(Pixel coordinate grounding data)
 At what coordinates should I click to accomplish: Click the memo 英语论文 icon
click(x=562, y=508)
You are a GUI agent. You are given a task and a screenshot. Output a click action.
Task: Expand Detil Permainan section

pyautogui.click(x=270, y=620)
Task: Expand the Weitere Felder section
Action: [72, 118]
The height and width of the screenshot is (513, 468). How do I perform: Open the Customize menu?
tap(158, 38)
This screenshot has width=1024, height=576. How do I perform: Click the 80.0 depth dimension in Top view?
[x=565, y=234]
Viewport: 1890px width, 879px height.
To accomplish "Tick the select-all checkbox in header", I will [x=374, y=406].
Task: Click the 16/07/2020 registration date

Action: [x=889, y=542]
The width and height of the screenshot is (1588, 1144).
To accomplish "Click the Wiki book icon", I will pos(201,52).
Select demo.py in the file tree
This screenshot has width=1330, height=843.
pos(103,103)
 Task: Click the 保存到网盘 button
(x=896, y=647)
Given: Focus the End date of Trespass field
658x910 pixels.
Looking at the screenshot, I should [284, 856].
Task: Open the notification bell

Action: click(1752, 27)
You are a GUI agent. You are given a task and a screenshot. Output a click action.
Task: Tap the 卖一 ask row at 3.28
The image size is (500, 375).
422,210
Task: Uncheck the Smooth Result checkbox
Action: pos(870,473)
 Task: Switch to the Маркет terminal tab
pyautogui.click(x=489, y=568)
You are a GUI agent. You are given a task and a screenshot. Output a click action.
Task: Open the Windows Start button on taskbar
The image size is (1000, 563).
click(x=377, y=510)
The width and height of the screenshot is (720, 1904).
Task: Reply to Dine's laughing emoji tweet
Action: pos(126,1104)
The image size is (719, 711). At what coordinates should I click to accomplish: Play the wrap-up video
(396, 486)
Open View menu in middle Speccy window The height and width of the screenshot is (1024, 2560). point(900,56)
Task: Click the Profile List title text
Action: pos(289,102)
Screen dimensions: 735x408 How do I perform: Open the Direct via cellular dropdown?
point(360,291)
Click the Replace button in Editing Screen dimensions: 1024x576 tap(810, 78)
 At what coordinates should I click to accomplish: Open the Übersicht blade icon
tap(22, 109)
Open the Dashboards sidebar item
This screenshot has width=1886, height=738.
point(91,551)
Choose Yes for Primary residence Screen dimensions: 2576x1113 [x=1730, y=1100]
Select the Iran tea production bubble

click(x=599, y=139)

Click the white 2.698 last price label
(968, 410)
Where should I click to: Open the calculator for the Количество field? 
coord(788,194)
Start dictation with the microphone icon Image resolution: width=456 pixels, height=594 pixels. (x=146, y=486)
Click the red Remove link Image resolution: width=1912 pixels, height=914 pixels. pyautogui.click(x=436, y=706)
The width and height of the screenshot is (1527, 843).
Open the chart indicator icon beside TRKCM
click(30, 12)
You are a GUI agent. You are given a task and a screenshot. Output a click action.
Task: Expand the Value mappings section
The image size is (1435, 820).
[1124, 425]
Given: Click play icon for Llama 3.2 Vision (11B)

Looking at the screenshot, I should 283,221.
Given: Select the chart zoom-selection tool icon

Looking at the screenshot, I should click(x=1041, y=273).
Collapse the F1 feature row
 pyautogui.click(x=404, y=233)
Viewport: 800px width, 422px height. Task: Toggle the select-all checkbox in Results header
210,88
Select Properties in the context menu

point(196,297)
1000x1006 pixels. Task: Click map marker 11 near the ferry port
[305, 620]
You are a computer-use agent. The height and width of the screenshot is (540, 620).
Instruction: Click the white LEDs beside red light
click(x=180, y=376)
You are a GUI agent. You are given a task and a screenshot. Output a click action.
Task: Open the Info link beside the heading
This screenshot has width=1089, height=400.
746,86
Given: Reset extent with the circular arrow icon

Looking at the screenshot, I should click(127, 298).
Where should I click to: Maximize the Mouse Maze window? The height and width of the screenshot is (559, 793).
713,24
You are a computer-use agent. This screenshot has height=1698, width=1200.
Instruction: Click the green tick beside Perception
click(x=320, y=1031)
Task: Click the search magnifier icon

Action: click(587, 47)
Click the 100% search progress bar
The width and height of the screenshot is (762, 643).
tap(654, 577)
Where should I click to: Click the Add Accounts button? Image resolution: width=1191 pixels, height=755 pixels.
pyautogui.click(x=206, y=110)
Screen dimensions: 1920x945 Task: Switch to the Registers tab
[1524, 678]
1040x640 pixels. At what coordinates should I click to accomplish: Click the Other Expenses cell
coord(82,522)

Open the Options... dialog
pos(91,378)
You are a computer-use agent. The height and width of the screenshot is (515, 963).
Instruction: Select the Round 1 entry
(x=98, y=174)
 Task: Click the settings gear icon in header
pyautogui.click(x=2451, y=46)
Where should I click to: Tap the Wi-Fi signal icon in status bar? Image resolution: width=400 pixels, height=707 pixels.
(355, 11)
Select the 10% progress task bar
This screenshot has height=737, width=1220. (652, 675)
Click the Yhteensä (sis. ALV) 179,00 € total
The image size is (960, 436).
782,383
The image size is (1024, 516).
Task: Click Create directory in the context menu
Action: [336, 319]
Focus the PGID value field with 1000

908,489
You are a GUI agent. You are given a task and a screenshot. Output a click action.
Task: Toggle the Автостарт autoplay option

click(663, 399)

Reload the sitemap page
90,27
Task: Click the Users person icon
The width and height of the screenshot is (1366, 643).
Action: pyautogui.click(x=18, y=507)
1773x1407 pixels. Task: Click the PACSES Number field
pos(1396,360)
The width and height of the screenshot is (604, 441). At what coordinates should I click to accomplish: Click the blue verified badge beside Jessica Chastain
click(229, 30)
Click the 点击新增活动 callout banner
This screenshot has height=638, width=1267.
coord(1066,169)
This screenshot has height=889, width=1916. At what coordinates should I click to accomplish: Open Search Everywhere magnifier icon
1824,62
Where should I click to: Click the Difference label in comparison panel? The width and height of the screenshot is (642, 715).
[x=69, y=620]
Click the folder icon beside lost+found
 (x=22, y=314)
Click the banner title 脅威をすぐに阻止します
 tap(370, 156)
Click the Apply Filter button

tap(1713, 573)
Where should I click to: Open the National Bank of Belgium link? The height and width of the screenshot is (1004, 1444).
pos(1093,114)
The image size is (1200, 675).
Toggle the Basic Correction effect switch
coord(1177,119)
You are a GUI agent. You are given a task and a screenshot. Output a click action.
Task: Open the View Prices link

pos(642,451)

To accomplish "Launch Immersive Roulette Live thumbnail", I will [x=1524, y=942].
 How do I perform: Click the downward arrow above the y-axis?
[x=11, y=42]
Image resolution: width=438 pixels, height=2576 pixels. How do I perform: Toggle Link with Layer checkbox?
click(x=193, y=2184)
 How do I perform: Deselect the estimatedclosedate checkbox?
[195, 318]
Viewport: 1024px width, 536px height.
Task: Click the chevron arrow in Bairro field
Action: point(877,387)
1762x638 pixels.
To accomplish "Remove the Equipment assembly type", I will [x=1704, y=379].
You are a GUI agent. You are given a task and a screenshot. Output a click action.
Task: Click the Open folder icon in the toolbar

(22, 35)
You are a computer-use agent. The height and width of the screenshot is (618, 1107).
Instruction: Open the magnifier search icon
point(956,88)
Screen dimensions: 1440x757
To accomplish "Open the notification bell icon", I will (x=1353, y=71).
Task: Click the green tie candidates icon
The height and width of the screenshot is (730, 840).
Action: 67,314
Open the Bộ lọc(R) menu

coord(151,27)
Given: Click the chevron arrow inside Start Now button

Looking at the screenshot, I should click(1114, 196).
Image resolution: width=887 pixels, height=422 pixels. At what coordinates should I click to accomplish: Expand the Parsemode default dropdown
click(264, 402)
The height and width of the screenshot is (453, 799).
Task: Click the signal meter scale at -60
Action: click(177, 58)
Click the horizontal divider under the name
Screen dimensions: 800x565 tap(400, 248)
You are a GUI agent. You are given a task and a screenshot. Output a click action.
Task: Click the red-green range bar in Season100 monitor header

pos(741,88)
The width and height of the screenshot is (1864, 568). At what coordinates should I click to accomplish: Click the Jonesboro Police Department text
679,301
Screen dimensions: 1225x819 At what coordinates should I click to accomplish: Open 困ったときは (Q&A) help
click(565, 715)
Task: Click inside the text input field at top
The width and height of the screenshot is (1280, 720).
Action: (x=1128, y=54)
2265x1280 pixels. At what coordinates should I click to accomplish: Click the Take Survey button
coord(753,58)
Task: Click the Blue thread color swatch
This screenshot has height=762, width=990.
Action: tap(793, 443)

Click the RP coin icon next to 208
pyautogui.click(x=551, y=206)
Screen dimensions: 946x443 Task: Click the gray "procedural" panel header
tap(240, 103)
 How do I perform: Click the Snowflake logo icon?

= Task directions =
From the records above, repeat exactly the lines from the one with "Open the chart indicator icon beside TRKCM" through the one with "is (515, 963).", both included.

= Result of this exercise =
Open the chart indicator icon beside TRKCM
click(30, 12)
You are a GUI agent. You are given a task and a screenshot. Output a click action.
Task: Expand the Value mappings section
The image size is (1435, 820).
[1124, 425]
Given: Click play icon for Llama 3.2 Vision (11B)

Looking at the screenshot, I should 283,221.
Given: Select the chart zoom-selection tool icon

Looking at the screenshot, I should click(x=1041, y=273).
Collapse the F1 feature row
 pyautogui.click(x=404, y=233)
Viewport: 800px width, 422px height. Task: Toggle the select-all checkbox in Results header
210,88
Select Properties in the context menu

point(196,297)
1000x1006 pixels. Task: Click map marker 11 near the ferry port
[305, 620]
You are a computer-use agent. The height and width of the screenshot is (540, 620).
Instruction: Click the white LEDs beside red light
click(x=180, y=376)
You are a GUI agent. You are given a task and a screenshot. Output a click action.
Task: Open the Info link beside the heading
This screenshot has width=1089, height=400.
746,86
Given: Reset extent with the circular arrow icon

Looking at the screenshot, I should click(127, 298).
Where should I click to: Maximize the Mouse Maze window? The height and width of the screenshot is (559, 793).
713,24
You are a computer-use agent. This screenshot has height=1698, width=1200.
Instruction: Click the green tick beside Perception
click(x=320, y=1031)
Task: Click the search magnifier icon

Action: click(587, 47)
Click the 100% search progress bar
The width and height of the screenshot is (762, 643).
tap(654, 577)
Where should I click to: Click the Add Accounts button? Image resolution: width=1191 pixels, height=755 pixels.
pyautogui.click(x=206, y=110)
Screen dimensions: 1920x945 Task: Switch to the Registers tab
[1524, 678]
1040x640 pixels. At what coordinates should I click to accomplish: Click the Other Expenses cell
coord(82,522)

Open the Options... dialog
pos(91,378)
You are a computer-use agent. The height and width of the screenshot is (515, 963).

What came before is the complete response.